** Opening Input material block **
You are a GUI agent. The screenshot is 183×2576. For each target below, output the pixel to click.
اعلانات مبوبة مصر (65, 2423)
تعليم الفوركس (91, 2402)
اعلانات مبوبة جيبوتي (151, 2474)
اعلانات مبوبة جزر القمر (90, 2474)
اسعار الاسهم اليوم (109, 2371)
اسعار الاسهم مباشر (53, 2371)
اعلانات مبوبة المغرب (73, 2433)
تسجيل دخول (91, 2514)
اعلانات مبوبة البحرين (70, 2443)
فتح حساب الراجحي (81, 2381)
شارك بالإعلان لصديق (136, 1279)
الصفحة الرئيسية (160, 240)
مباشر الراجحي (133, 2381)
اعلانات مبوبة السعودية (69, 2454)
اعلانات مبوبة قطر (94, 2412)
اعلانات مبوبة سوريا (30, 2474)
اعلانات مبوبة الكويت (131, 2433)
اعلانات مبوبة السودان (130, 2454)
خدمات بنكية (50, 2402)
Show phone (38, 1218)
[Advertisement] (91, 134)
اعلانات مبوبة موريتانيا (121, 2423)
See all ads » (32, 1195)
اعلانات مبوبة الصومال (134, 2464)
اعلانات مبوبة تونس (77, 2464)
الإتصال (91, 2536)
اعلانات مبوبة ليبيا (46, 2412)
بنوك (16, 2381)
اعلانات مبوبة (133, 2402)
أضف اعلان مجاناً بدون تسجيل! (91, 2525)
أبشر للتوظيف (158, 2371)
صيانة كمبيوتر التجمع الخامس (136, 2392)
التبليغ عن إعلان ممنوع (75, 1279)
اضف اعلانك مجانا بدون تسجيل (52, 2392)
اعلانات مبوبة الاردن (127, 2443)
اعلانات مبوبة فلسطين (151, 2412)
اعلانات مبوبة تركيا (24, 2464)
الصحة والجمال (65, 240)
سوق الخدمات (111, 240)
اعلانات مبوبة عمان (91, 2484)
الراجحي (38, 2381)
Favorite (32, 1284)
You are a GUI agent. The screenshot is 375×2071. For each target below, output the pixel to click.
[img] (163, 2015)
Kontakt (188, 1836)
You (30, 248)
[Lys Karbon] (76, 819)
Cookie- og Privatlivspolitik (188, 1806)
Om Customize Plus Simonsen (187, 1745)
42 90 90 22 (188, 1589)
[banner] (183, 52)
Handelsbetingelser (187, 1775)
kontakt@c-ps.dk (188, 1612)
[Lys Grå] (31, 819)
** Closing Input material block **
:: Task ::
Give back exactly the lines from the line containing "اعلانات مبوبة جزر القمر (90, 2474)" to the end of the entries, and no other lines.

:: Your response ::
اعلانات مبوبة جزر القمر (90, 2474)
اسعار الاسهم اليوم (109, 2371)
اسعار الاسهم مباشر (53, 2371)
اعلانات مبوبة المغرب (73, 2433)
تسجيل دخول (91, 2514)
اعلانات مبوبة البحرين (70, 2443)
فتح حساب الراجحي (81, 2381)
شارك بالإعلان لصديق (136, 1279)
الصفحة الرئيسية (160, 240)
مباشر الراجحي (133, 2381)
اعلانات مبوبة السعودية (69, 2454)
اعلانات مبوبة قطر (94, 2412)
اعلانات مبوبة سوريا (30, 2474)
اعلانات مبوبة الكويت (131, 2433)
اعلانات مبوبة السودان (130, 2454)
خدمات بنكية (50, 2402)
Show phone (38, 1218)
[Advertisement] (91, 134)
اعلانات مبوبة موريتانيا (121, 2423)
See all ads » (32, 1195)
اعلانات مبوبة الصومال (134, 2464)
اعلانات مبوبة تونس (77, 2464)
الإتصال (91, 2536)
اعلانات مبوبة ليبيا (46, 2412)
بنوك (16, 2381)
اعلانات مبوبة (133, 2402)
أضف اعلان مجاناً بدون تسجيل! (91, 2525)
أبشر للتوظيف (158, 2371)
صيانة كمبيوتر التجمع الخامس (136, 2392)
التبليغ عن إعلان ممنوع (75, 1279)
اضف اعلانك مجانا بدون تسجيل (52, 2392)
اعلانات مبوبة الاردن (127, 2443)
اعلانات مبوبة فلسطين (151, 2412)
اعلانات مبوبة تركيا (24, 2464)
الصحة والجمال (65, 240)
سوق الخدمات (111, 240)
اعلانات مبوبة عمان (91, 2484)
الراجحي (38, 2381)
Favorite (32, 1284)
You are a GUI agent. The screenshot is 375×2071. For each target below, output the pixel to click.
[img] (163, 2015)
Kontakt (188, 1836)
You (30, 248)
[Lys Karbon] (76, 819)
Cookie- og Privatlivspolitik (188, 1806)
Om Customize Plus Simonsen (187, 1745)
42 90 90 22 (188, 1589)
[banner] (183, 52)
Handelsbetingelser (187, 1775)
kontakt@c-ps.dk (188, 1612)
[Lys Grå] (31, 819)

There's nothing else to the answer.